Specifically, the lawsuit claimed that between 2011 and 2014, St. Jude officials analyzed 42 reports of premature battery depletion but ignored the evidence they generated and instead concluded the cause of the issue "could not be determined." Even after Aug. 27, 2014, when St. Jude received evidence that premature battery failure had led to a patient death, the company claimed the cause of the problem could not be determined.
But the situation could not withstand the scrutiny that comes with an acquisition, the lawsuit said. According to the complaint, Abbott's announcement in April 2016 that it intended to acquire St. Jude triggered a deep "due diligence" review of St. Jude's products. That led to a new investigation of premature battery depletion in May 2016 that included all past complaints and also examined the question of whether batteries could fail without setting off a notification for the patient, the lawsuit said.
It was that review that led St. Jude in August 2016 to do a field recall of the defective devices, the lawsuit said. The recall notice went out in October 2016 and was later classified by the Food and Drug Administration as a Class 1 recall, which means exposure to the product can lead to adverse health problems including death. The FDA did not recommend all devices be immediately removed, but it did recommend not implanting any more of the affected devices. Abbott acquired St. Jude the following January.

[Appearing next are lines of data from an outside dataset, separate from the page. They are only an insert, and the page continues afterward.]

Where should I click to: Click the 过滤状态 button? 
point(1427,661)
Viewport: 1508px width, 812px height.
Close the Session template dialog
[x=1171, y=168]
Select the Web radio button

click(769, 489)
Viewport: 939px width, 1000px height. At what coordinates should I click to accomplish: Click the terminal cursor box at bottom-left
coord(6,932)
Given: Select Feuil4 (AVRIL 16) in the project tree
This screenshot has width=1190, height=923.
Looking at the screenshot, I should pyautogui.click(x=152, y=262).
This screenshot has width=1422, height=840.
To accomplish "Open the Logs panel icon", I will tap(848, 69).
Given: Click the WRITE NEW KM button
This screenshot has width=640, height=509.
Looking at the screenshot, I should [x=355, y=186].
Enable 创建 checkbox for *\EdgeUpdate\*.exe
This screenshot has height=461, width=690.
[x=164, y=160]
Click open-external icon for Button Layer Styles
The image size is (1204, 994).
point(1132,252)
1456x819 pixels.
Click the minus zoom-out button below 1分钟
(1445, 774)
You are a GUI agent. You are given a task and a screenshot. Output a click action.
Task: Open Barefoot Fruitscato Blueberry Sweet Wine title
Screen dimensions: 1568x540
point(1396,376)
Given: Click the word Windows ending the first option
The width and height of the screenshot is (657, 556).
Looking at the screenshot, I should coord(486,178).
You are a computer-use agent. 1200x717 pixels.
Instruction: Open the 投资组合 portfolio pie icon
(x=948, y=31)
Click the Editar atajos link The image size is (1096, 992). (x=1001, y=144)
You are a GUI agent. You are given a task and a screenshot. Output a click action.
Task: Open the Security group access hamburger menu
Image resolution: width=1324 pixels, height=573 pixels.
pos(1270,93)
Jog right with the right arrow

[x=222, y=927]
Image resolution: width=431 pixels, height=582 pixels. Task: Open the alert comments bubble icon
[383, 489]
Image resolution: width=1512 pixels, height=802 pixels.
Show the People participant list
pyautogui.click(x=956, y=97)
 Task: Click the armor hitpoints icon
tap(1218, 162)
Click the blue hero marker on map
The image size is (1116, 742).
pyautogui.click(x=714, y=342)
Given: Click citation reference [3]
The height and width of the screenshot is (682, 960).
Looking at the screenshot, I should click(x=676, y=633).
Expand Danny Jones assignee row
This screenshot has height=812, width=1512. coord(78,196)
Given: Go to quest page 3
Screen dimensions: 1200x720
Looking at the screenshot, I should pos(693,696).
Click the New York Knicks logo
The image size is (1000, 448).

The ASEA trust filed its lawsuit under state and federal law to recover money it paid for implanting and removing defective devices, plus any costs for medical monitoring of patients.
However, Abbott's attorneys argued that the claim was nothing more than an attempt to convert a regulatory problem into a personal liability, which goes against the concept of pre-emption.
"At its core, the complaint seeks civil liability for alleged regulatory violations. Federal pre-emption does not allow this. Only the FDA may enforce its regulations, and state law claims must yield if [like here] they create obligations or requirements that differ from or add to federal requirements," Abbott's attorneys wrote in legal filings, using parentheses in their original text.
Doty ruled Thursday that Abbott was correct, based on similar cases that were decided in other device makers' favor in the same jurisdiction.
"Thus, under [three precedent cases], the court is constrained to conclude that plaintiff's claims are preempted," Doty wrote. "As a result, the court must dismiss the case."